Bu hakların en önemli kaynağı anayasadır. Anayasa bu tür işlerden bahsetmese de, kanunda belirtilen genel ekonomik ilkeler e-ticaret için de geçerlidir. Anayasadan sonra, İslami Danışma Meclisi tarafından kabul edilen olağan yasalar, diğer e-ticaret hukuku kaynaklarının önüne geçer. Bu kurallardan en önemlileri:
Elektronik Ticaret Hukuku – Bilgisayar Suçları Hukuku – Medeni Hukuk (özellikle genel sözleşmeler ve satış sözleşmeleri ile ilgili davalar) – Bilgisayar yazılımı yaratıcılarının korunmasına ilişkin kanun.
İç hukuka formaliteler yoluyla hukuk olarak giren ve bu nedenle olağan hukuk gibi bağlayıcı olan sözleşmeler de iç hukukun kaynağı olabilir.
İran’ın taraf olduğu e-ticaret ile doğrudan ilgili özel bir anlaşma yok.
Elektronik haberleşmenin uluslararası anlaşmalarda kullanımına ilişkin 2005 tarihli tek BM sözleşmesi İran hükümeti tarafından imzalanmış, ancak henüz İslami Danışma Meclisi tarafından onaylanmamıştır.

elektronik Ticaret hukukunun çeşitli yönlerindeki hukuk teorileri bu konuda en önemli alt kaynak olarak kabul edilebilir.

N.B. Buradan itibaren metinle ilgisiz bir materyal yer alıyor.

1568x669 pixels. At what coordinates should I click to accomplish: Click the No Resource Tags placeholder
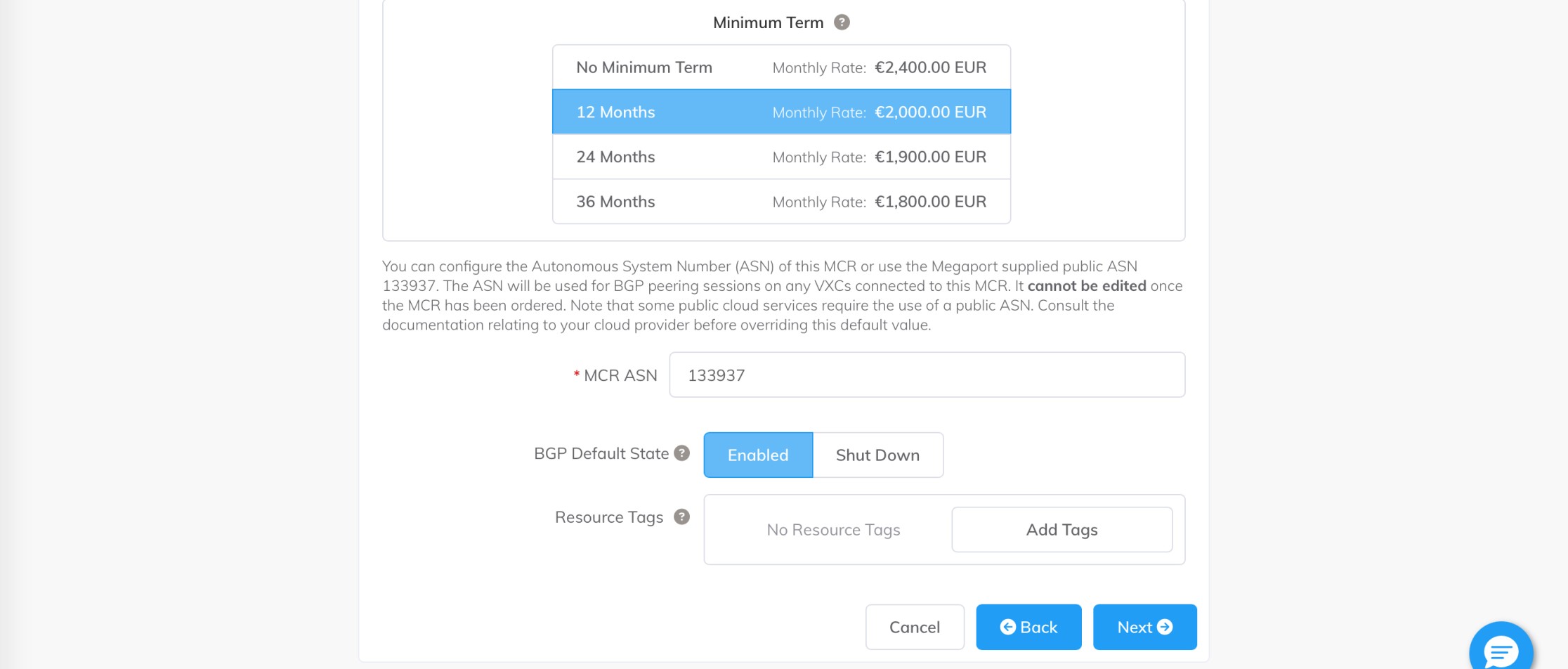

Örneğin ülkemiz e-ticaret hukukunda ve bir çok ülkenin iç hukukunda tanınan cayma hakkı, tüm bu ülkelerde bazı ufak tefek konular ve aynı kuralların zevkleri dışında, tüketiciye yönelik mesafeli sözleşmelerde takip edin.
Ülkemizde elektronik ticaretin yavaş seyretmesi ve bu ticaretin ülkemizde uygulanmasının üzerinden uzun yıllar geçmemiş olması nedeniyle ülkemizde bu konuda çok fazla adet ve adli prosedür oluşmamıştır. Bu koşullarda, Anayasa’nın 167. maddesinin yarattığı durum, İranlı yargıcın, hukukun ve iç hukuk ilkelerinin sessizliğini varsayarak, uyuşmazlıkları çözmek için diğer ülkelerin kural ve usullerine başvurmasını engellemektedir.